Impact of ball-milling of carbide-derived carbons on the generation of hydrogen peroxide via electroreduction of oxygen in alkaline media

Abstract

Ball-milling is an effective method to decrease the size of carbide-derived carbon (CDC) grains, but milling might also affect other properties of CDC materials including but not limited to specific surface area (SSA), porosity, elemental composition and electrochemical properties. Thus, the goal of this work is to ball-mill various CDCs synthesised from silicon or titanium carbides and explore the effect of milling conditions on their physico-chemical and electrochemical properties. N 2 physisorption studies reveal that small ZrO 2 beads (0.5 mm in diameter) affect the SSA much less than bigger balls (5 mm in diameter) and the total porosity increases in the milled CDCs as compared to the initial microporous CDC materials referring to the formation of mesopores. Scanning electron microscopy (SEM) studies show that the morphology of the ground CDCs resembles that of submicron carbon powder. Slight changes regarding the total content of oxygen-containing groups on CDCs after grinding was confirmed by X-ray photoelectron spectroscopy (XPS). No significant change was observed between the activity of the initial and ball-milled CDCs towards the oxygen reduction reaction (ORR) in alkaline media by rotating ring-disc electrode (RRDE) method.
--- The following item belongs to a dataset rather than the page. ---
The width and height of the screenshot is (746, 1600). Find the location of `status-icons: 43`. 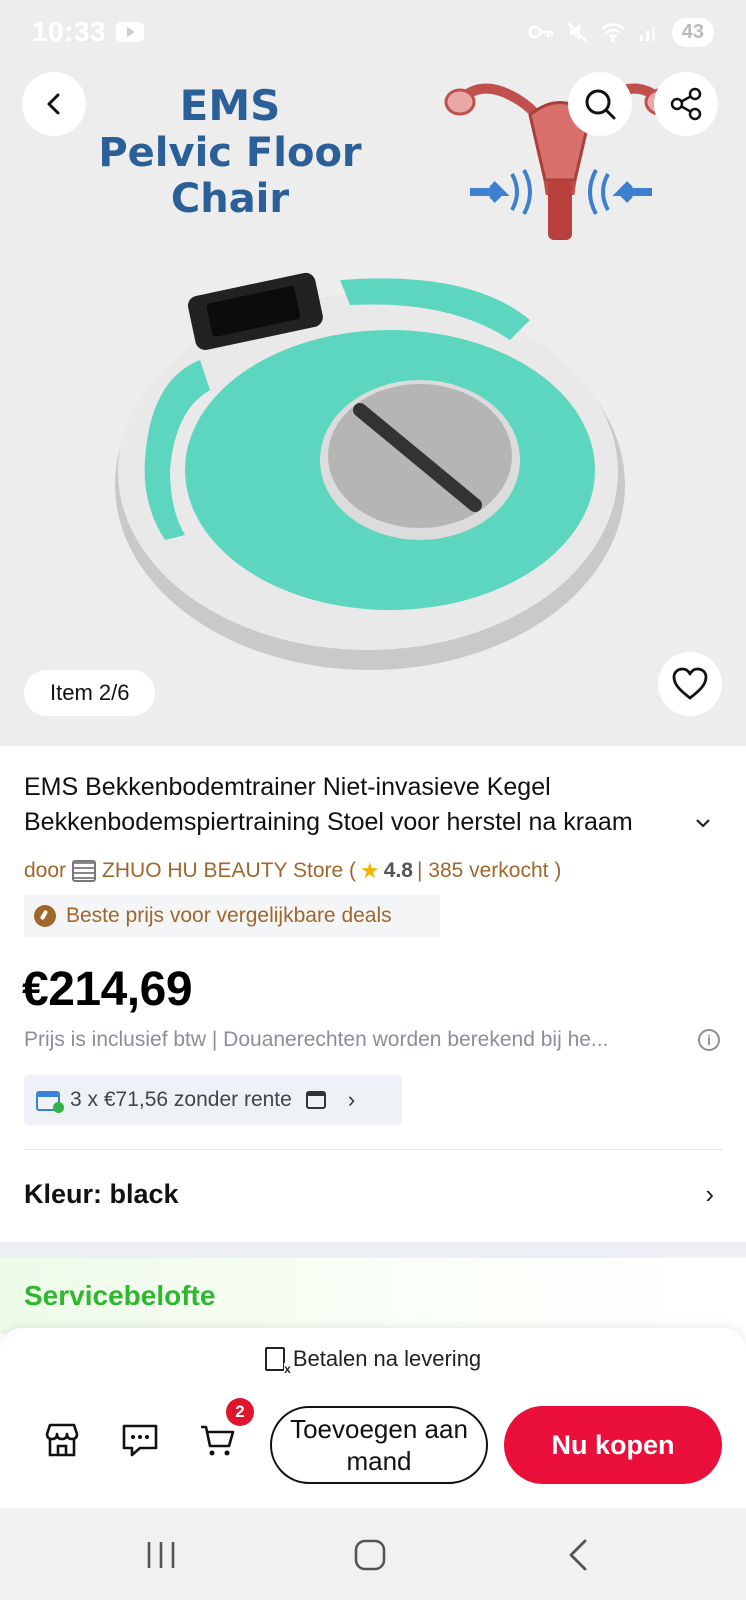

status-icons: 43 is located at coordinates (621, 32).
The ORR on CDCs proceed via 2 + 2e − mechanism: O 2 reduction to HO 2 − followed by further electroreduction of HO 2 − to OH − . • Ball-milling with small beads (0.5 mm) have drastic impact on the CDC's morphology. • High specific surface area of CDC materials is maintained if small beads are used. • The electrocatalytic ORR activity slightly improved after ball-milling of CDCs. • Pristine and ball-milled CDCs produce high yield of HO 2 − at low overpotentials.